- _REQUIRED WORK_
- a) Retype the text on landscape architecture and disaster aid, from "Designing with uncertainty" up to and including "in developing countries.", keeping every word and mark as it appears.
- b) Continue the text on landscape architecture and disaster aid, picking up right after its last sentence.

- _EXCERPTED TEXT_
━━━━
Designing with uncertainty

With climate-related disasters predicted to increase over the next century, can landscape architects play a productive role in the delivery of aid to the world’s poor and displaced?

Terms such as “disaster preparedness” and “disaster mitigation” have become mainstream as we head deeper into the Anthropocene. The global environmental crisis is at the forefront of our collective experience, more so now than it has ever been. The science is telling us that climate-related disasters such as drought, wildfires, cyclones and floods will continue to increase over the next century. Among those most susceptible to such events are the world’s poor and displaced people, living in refugee camps and informal settlements in developing countries.

In 2014 the Australian Government cut $7.6 billion from its foreign aid budget over five years.1 But worldwide, the need for humanitarian assistance continues to grow, urban density continues to increase and disaster scenarios are compounding. Informal settlements and refugee camps are becoming more commonplace and more populated. As much of humanity seeks refuge from civil unrest, climate disasters and economic downturns, now is the time to promote the role of the landscape architect in the delivery of aid and design to the communities most in need.
━━━━
- _RECORDS_
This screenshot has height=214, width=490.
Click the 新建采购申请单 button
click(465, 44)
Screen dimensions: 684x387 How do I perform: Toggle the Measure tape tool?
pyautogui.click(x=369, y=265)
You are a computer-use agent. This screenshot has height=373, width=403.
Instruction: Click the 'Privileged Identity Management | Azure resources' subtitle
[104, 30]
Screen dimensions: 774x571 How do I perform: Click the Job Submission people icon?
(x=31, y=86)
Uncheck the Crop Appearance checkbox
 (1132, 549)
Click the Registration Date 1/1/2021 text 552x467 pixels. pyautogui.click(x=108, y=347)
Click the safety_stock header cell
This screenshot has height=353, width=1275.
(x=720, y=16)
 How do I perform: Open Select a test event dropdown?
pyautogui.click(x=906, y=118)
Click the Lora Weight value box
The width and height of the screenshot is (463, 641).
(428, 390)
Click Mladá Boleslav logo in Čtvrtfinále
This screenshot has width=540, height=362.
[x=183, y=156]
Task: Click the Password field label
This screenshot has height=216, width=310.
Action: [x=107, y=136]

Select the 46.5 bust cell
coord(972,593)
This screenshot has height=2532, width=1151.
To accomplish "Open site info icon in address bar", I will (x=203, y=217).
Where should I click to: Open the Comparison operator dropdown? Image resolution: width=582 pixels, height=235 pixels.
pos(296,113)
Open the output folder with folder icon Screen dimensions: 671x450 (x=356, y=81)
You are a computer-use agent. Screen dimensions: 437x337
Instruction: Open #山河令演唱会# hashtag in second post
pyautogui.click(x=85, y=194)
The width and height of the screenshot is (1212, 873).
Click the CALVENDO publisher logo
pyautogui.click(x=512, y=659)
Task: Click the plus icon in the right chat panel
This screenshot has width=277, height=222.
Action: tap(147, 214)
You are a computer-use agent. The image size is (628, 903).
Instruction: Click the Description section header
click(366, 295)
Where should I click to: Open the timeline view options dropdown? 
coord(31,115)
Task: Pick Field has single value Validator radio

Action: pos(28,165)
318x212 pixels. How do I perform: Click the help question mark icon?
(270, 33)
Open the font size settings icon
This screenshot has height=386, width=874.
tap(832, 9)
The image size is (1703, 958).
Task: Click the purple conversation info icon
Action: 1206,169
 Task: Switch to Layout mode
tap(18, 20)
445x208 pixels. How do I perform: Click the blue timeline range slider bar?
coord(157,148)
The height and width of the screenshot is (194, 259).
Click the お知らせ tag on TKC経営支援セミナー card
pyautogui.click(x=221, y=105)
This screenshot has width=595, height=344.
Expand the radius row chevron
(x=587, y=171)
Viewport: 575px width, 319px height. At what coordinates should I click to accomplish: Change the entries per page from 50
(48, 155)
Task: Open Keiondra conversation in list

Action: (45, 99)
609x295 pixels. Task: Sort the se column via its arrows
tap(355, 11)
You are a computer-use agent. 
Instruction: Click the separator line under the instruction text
━━━━
- _RESULTS_
- a)
Designing with uncertainty

With climate-related disasters predicted to increase over the next century, can landscape architects play a productive role in the delivery of aid to the world’s poor and displaced?

Terms such as “disaster preparedness” and “disaster mitigation” have become mainstream as we head deeper into the Anthropocene. The global environmental crisis is at the forefront of our collective experience, more so now than it has ever been. The science is telling us that climate-related disasters such as drought, wildfires, cyclones and floods will continue to increase over the next century. Among those most susceptible to such events are the world’s poor and displaced people, living in refugee camps and informal settlements in developing countries.

- b)
Laurie Lee, chief executive of Care International UK, recently asked in an article in The Guardian, “How do we make life better for people living as refugees for generations?”2

This is one of the critical questions of the Anthropocene. Mass human migration and rapid urban population growth across developing countries are transforming informal settlements and refugee camps from a temporary to a more permanent community typology. Refugee camps can be required for decades – for example, Dadaab refugee complex in Kenya is twenty-five years old and houses some 330,000 people.3 At what point does a camp transcend its original purpose to become something else? Landscape architectural practice, with its foundational understanding of ecological, social and economical systems, is perfectly placed to successfully collaborate with development aid agencies through this extraordinary shift in human settlement scenarios.

Mapping the growth of the Pétionville Club golf course refugee camp in Port-au-Prince, Haiti following the earthquake that occurred on 12 January 2010.

Mapping the growth of the Pétionville Club golf course refugee camp in Port-au-Prince, Haiti following the earthquake that occurred on 12 January 2010.

Maslow’s hierarchy of needs theory puts the physiological needs of the human as the primary priority for survival. This is a fundamental and driving theory for aid agencies, helping them to prioritize and successfully deliver aid. Landscape architecture, with the correct methodology, has the potential to meet those physiological needs. Air, food, water and shelter are all products of landscape systems, as are opportunities for children to learn, play, live and feel free. All kinds of ingenious architectural and industrial design solutions have become vital components of the overall emergency response aid toolkit. But as landscape systems fundamentally underpin people’s basic needs, landscape architecture is a good place to begin in terms of disaster relief.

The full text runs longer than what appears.